Does “Selling” Have a Bad Image at Your Firm?
By Ian Altman, Guest Author
How does the staff at your firm view sales? How do you view it? In many firms the internal image is not so hot. This can clearly get in the way of new business development. In this guest post professional services executive and sales guru, Ian Altman takes on the topic with some clear thinking and straight talk. I think you’ll enjoy his helpful perspective…lwf
I was speaking with the managing partner of a professional services company recently about their goals for revenue growth. I asked her how she would rate the selling skills of the firm. She responded that they do not sell anything, but they do invest in marketing.
Movie images of sales people have swayed many individuals to see “sales” as a bad word (but still not viewed as negatively as the word “audit”). Society’s favorite cliché for sales people is “He/she could sell ice to Eskimos.” In an effort to avoid any negative connotations, organizations use several terms interchangeably. In an effort to bring clarity to the discussion, I have defined three terms below.
- Marketing: Improving awareness of the problems you help potential customers solve
- Business Development: Building relationships with complementary organizations who might connect us with potential customers
- Sales: Understanding our customer’s needs or goals and developing differentiated solutions to meet those needs/goals with mutually agreed upon price, performance, and outcome
The short answer is that if someone decides to pay you or your organization for a product or service, you just sold something. If your customer perceived a higher value for your services and did not simply select you as the” low bidder,” then you achieved high-performance sales.

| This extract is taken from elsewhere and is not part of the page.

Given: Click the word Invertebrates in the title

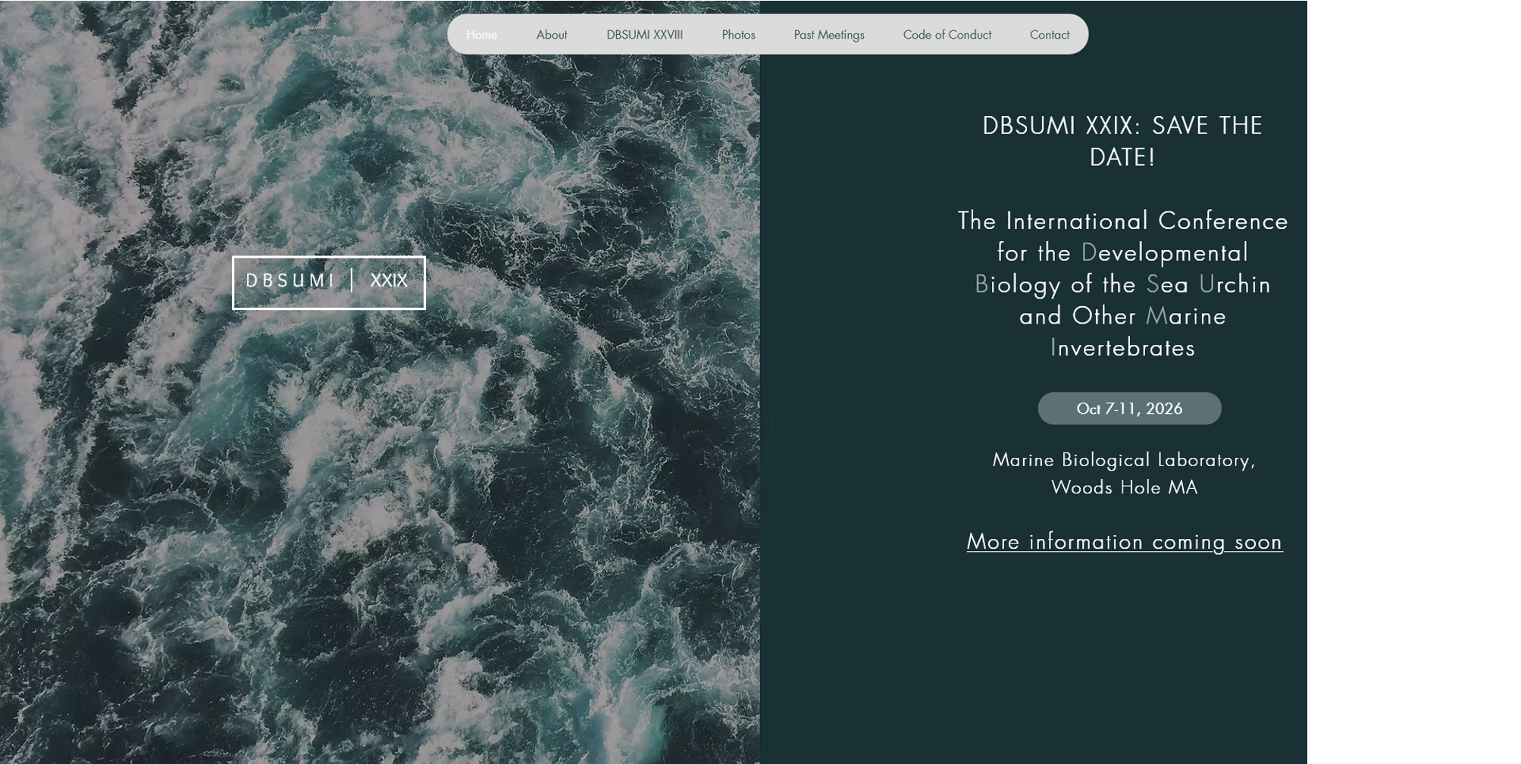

The cliché about selling ice is a dangerous one. It suggests that it is a good thing to sell something your client does not need – something that top sales people refuse to do. Great sales performers deliver unique solutions to meet their client’s needs and help them attain their goals. The best of these people can help their clients anticipate challenges and overcome them before they happen.
Each profession has its stereotypical member that discredits those who perform their trade honorably. When you help to define, understand, and solve a challenge for your client, don’t be ashamed if you sign a contract and money changes hands.